- Records to use
=== Begin Enclosure ===
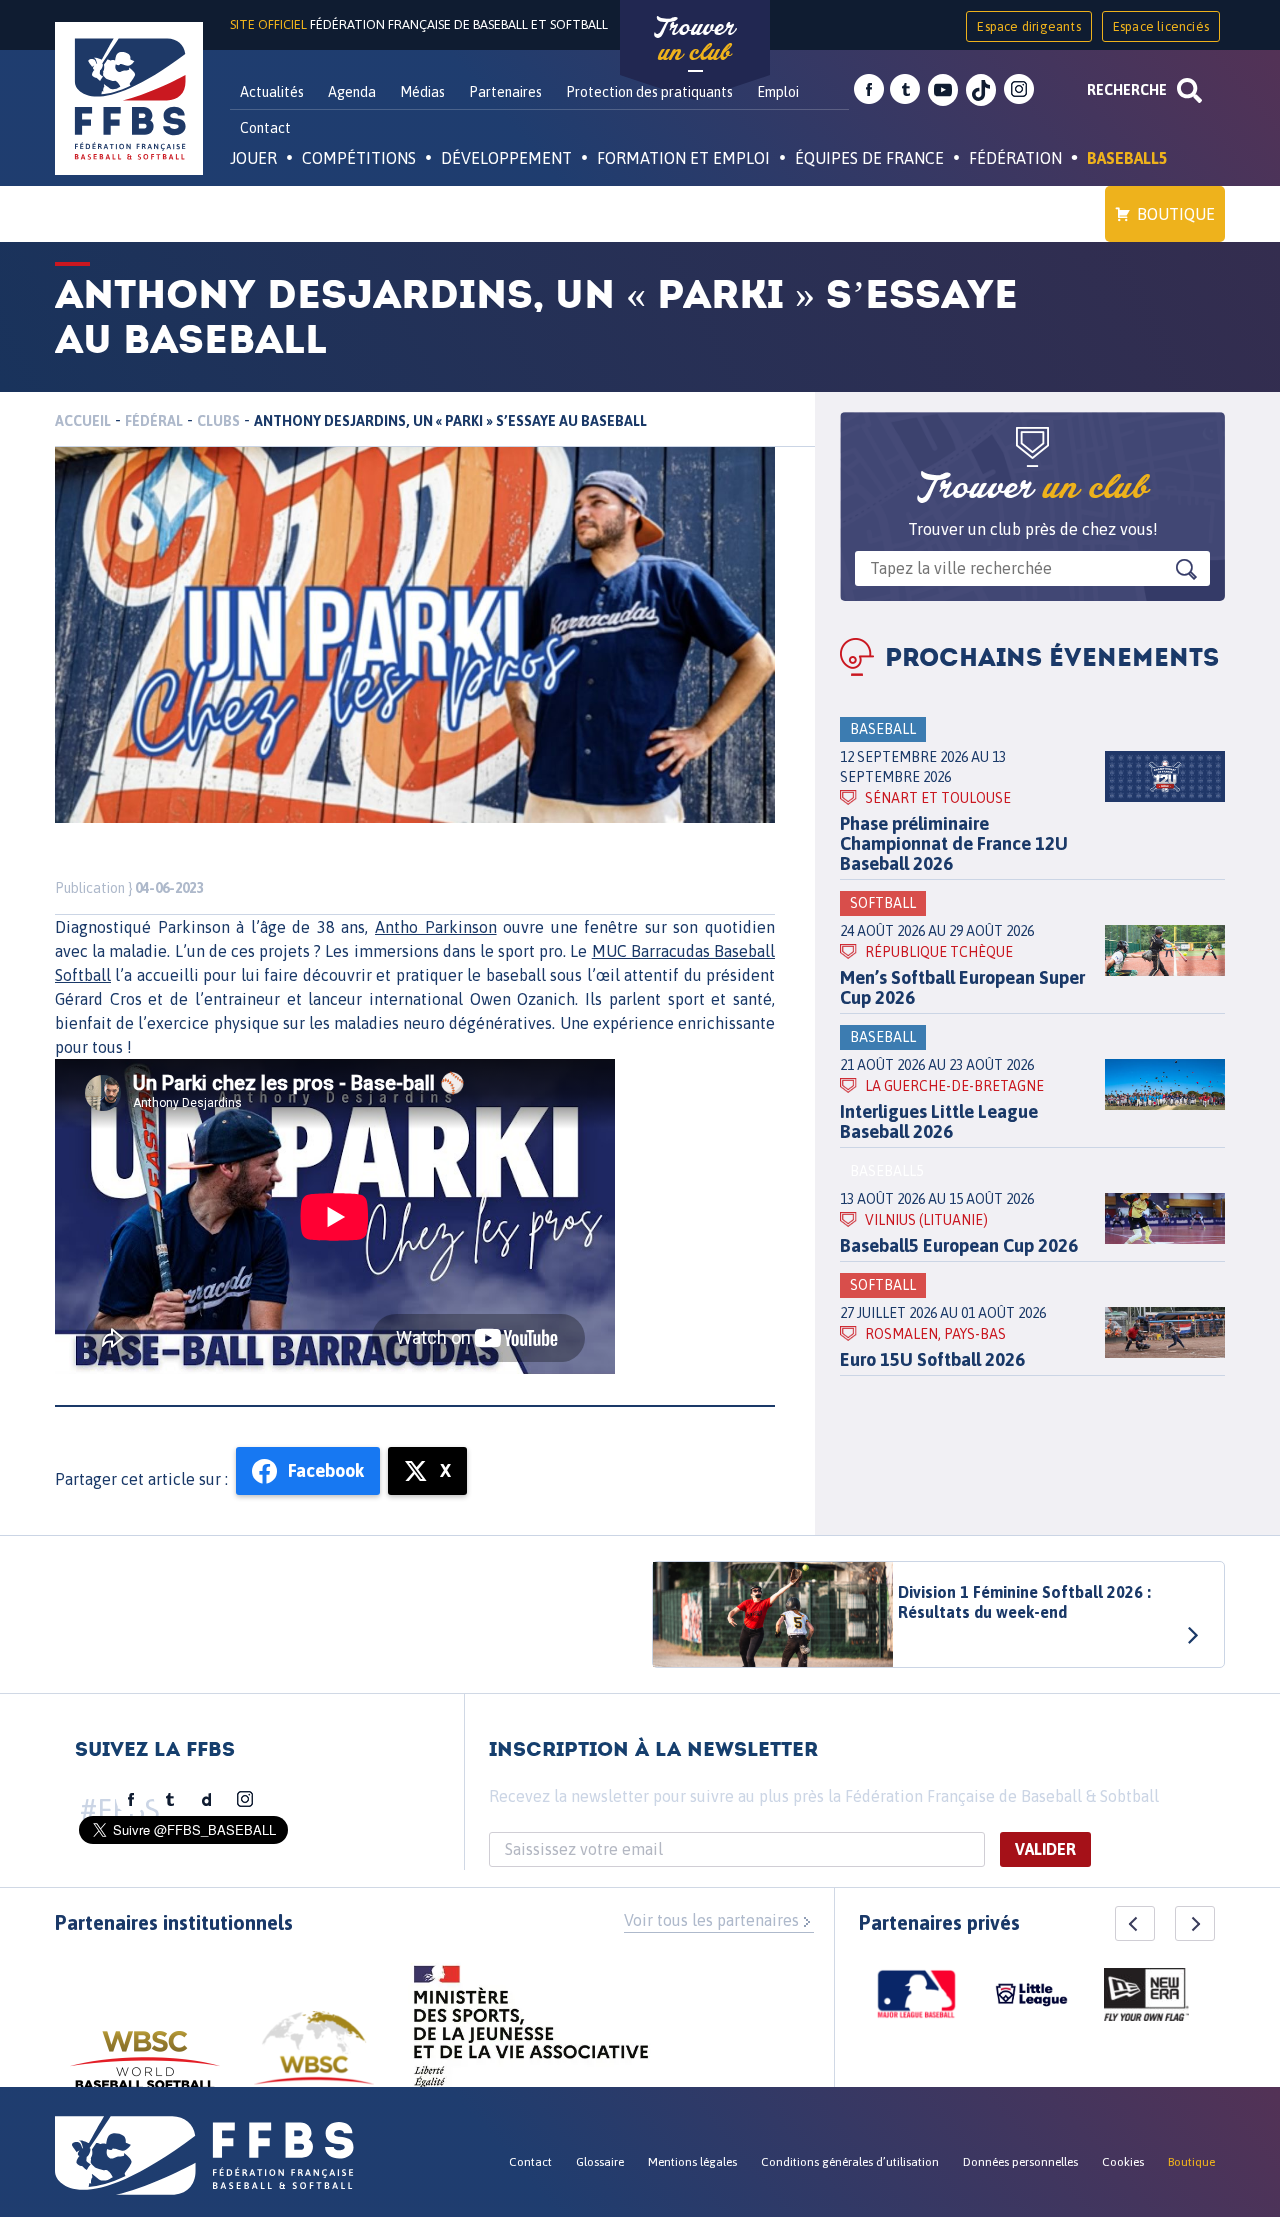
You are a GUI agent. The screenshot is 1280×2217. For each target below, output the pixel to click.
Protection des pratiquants (649, 92)
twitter (905, 90)
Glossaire (600, 2162)
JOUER (253, 158)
=== End Enclosure ===
- What the exercise asks
Repeat every record above exactly, but drop the pictures.

- Answer to the exercise
You are a GUI agent. The screenshot is 1280×2217. For each target below, output the pixel to click.
Protection des pratiquants (649, 92)
twitter (905, 90)
Glossaire (600, 2162)
JOUER (253, 158)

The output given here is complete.